Cosa pensi del grande numero di birrifici artigianali italiani?
“Per rispondere a questa domanda dovremmo analizzare anche il fenomeno delle beer firm, molto presente in Italia. Io credo sia una pratica profondamente sbagliata. Non ho mai pensato a fare birra per altri, nemmeno quando ho aperto, anche perché ai tempi non si usava.
Per quanto possa essere ben fatta, una birra prodotta in un impianto non tuo non ha un senso, a parte quello economico. Non c’è nessuna soddisfazione nel farlo. E’ la stessa attività che viene fatta per le gdo, quando un supermercato si fa produrre la birra per poi marchiarla con il proprio brand. Se il mio birrificio facesse cose del genere non lo potrei mai sentire come il mio birrificio.
Quando i prezzi arriveranno ad essere troppo alti, perché la birra così prodotta viene venduta due volte, i terzisti avranno un grosso problema da risolvere.”
Le birre dell’ Orso Verde
“Io sono cresciuto con le birre tedesche, che andavano molto. Andavo in Germania a visitare i birrifici e quindi le prime birre prodotte erano tipicamente stili tedeschi. Quando ho iniziato a frequentare i festival e a confrontarmi con i colleghi ho riscoperto altri stili. Così ho iniziato a produrre birre un po più luppolate.

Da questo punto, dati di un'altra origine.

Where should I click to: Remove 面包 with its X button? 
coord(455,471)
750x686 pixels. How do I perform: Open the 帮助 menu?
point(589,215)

Ricordo che nel 2006 a Pianeta Birra c’erano degli stand americani che proponevano le IPA: i luppoli americani non erano ancora noti da noi. All’uscita dalla fiera mi sono subito impegnato a farne una. In genere ho prodotto birre che poi volevo bere.”
Quali birre produci?
“Siamo in produzione 3 o 4 volte alla settimana. La Rebelde è la birra che va di più, indubbiamente, anche se la mia preferita è la DNA, la bitter di casa. In genere mi piacciono le birre non troppo robuste.Le birre prodotte sono poco meno di 20, e trovi bitter, bock, baltic porter, IPA, golden ale, helles, american wheat, pils, lager e altre.”
L’affollamento di birrifici e beer firm comporta la necessità di distinguersi: come lavorate a livello di marketing?
“Non mi sono mai interessato troppo alla questione. Secondo me è importante il lavoro e la qualità di quello che fai. Non si deve per forza raccontare tutto ciò che c’è dietro al lavoro, per stupire. Il successo deriva da quello che fai, non da quello che dici.”
Progetti per il futuro
“Ora abbiamo due tap room, una a Milano e una a Varese. Entrambi stanno andando bene. Il locale a Milano è molto frequentato, anche da molti stranieri. La tap room di Varese è più grande, situata in centro. L’Orso Verde ora ha tre birrai, e io posso svolgere la funzione di supervisore. Si pensa ad allargare i confini delle nostre birre, ma in tal senso ci rifletteremo.”
Usciamo dal birrificio verso mezzogiorno, quando lo spaccio dell’ Orso Verde inizia ad affollarsi di clienti e avventori. Ci rivedremo a breve.